> Text:
My name is Laurise McMillian, and I lead R29Unbothered’s social media team. Welcome to About My Business, our brand new career column. For years, I was getting tons of DMs like “How can I negotiate my salary?,” “I don’t know how to discuss mental health with my boss,” and “Why does this white woman insist on asking me everything just because I’m Black?” This is a safe space to answer your questions while spilling my guts, tips and tea.
This installment of About My Business is dedicated to our good sis, Mother Earth. This April, I’ve been reflecting on my relationship with the great outdoors. As a suburban Maryland girl, I spent a lot of time outside. I’m blessed to say my parents still live in the house I grew up in, and in the backyard there’s a great big oak tree that would tell a thousand stories if it could talk. It would speak about long afternoons of me reading underneath it with my mom. It would tell you about the countless nights my cousins and I spent hunting fireflies after spending the whole day swimming. After my sister and I moved out, my daddy carved our names into it. It brings my heart joy to go out there now, as a grown woman: light a CBD joint, pet a pup or two, and stare at the endless heaven of acorns and leaves above my head.

> Instructions:
[A] In the column, what did the writer's father carve into the oak tree in the backyard?
[B] Continue the column about the writer's bond with the outdoors from where it stops.
The items are not needed for this.

> Data shown:
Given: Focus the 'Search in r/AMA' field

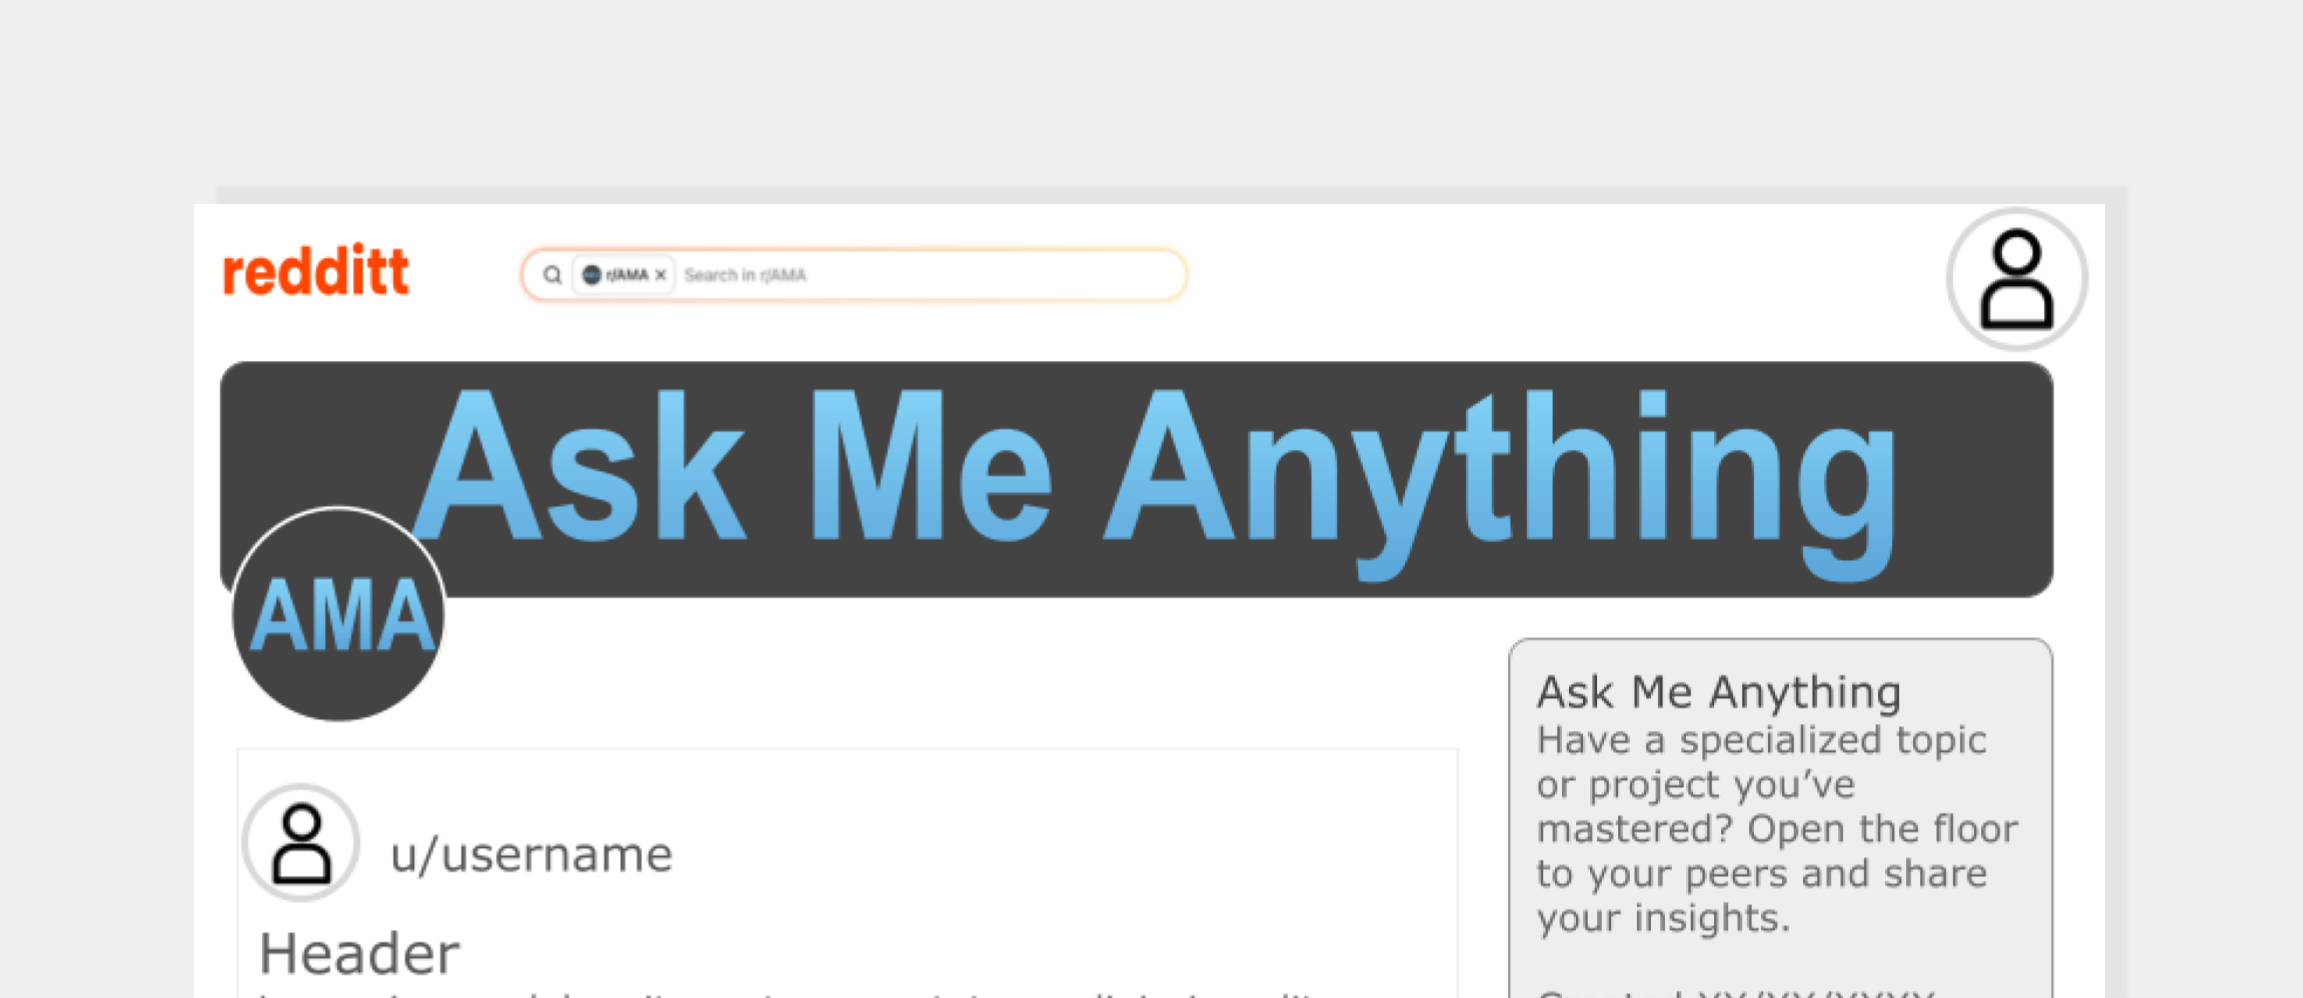Looking at the screenshot, I should click(930, 275).
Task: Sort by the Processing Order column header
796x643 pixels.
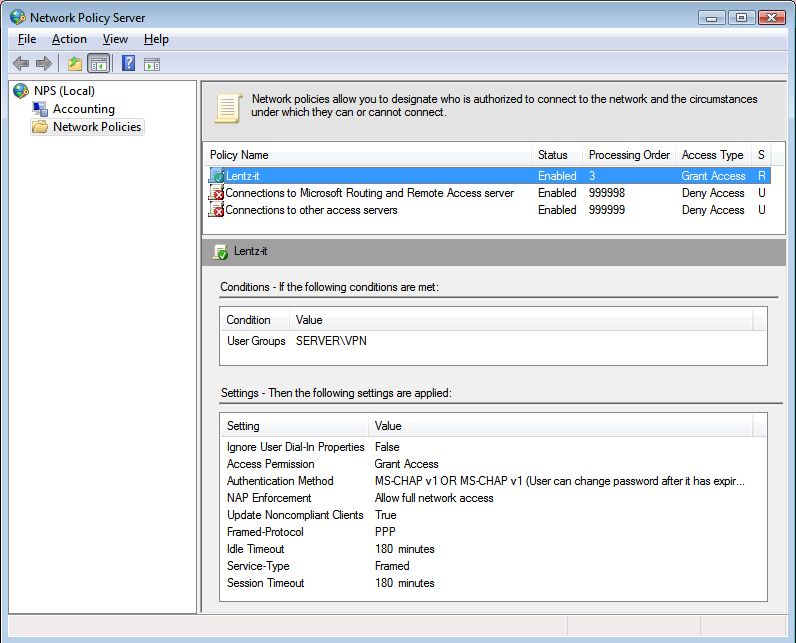Action: tap(628, 155)
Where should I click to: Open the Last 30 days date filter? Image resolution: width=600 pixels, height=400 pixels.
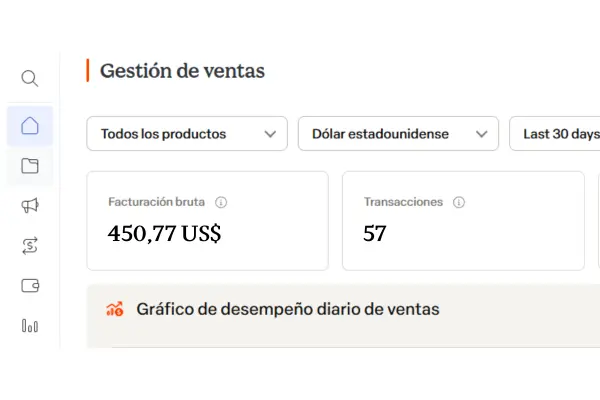click(x=560, y=134)
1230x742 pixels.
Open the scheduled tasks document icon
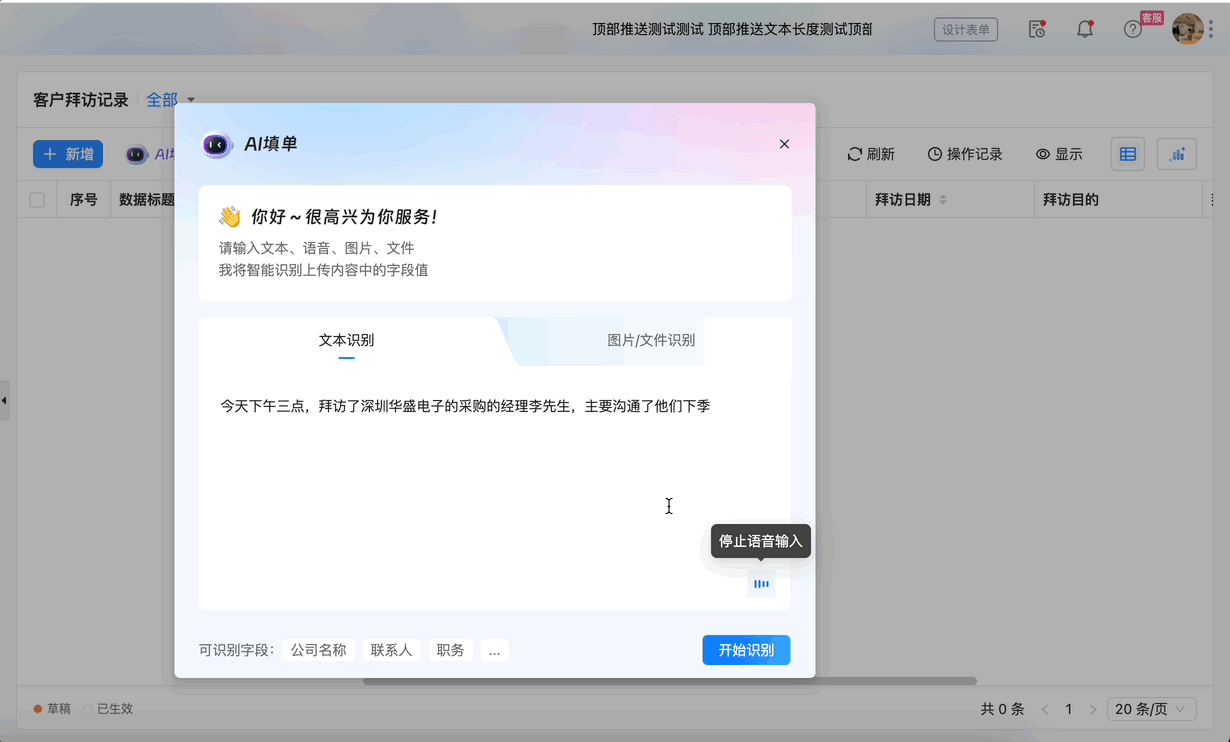[1037, 30]
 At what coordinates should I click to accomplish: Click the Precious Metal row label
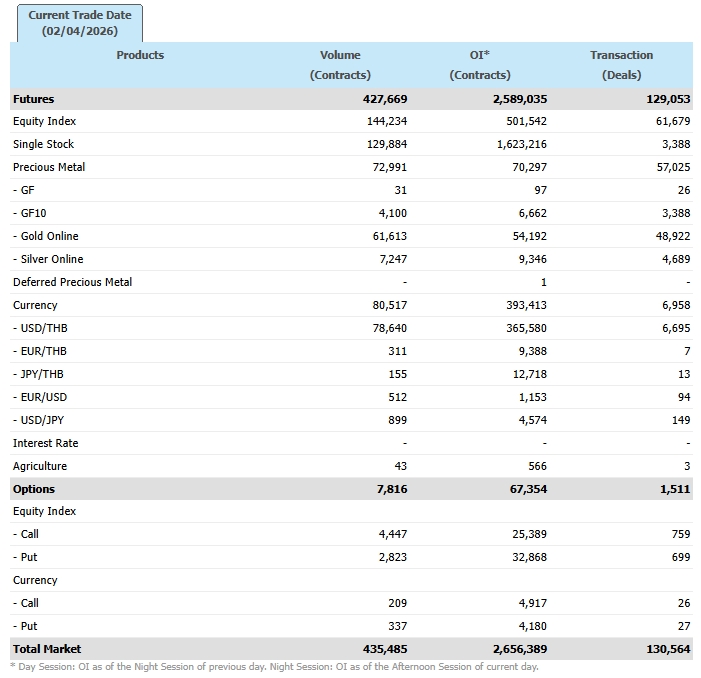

> Answers for the exercise:
[A] He carved the names of the writer and her sister.

[B]
Last year while inspo-scrolling I found @greengirlleah AKA Leah Thomas’s Instagram. At the time, she was working at a large (and very white, I might add!) sustainable fashion retailer, while also sharing her knowledge of intersectional environmentalism with her 10K followers. During the panorama last year, Thomas took a leap of faith and left her stable job with no BIPOC leaders (yeahhh… more on this to come) to found her own media and environmental resource hub, Intersectional Environmentalist or IE, that explores the intersections of social and environmental justice. Oh, and obviously this nonprofit is Black owned (support ‘em here!). Since the June 2020 launch, she’s grown the resource hub’s Instagram account to 318K followers and has even penned public letters to President Biden’s Administration. I hit her up for this piece because it’s been such a joy to watch her journey, as a peer and as another Black woman.
Laurise McMillian: Leah, you’ve become such a bridge for millennials and the environment. How can Black millennials and Gen-Z reclaim a relationship with nature?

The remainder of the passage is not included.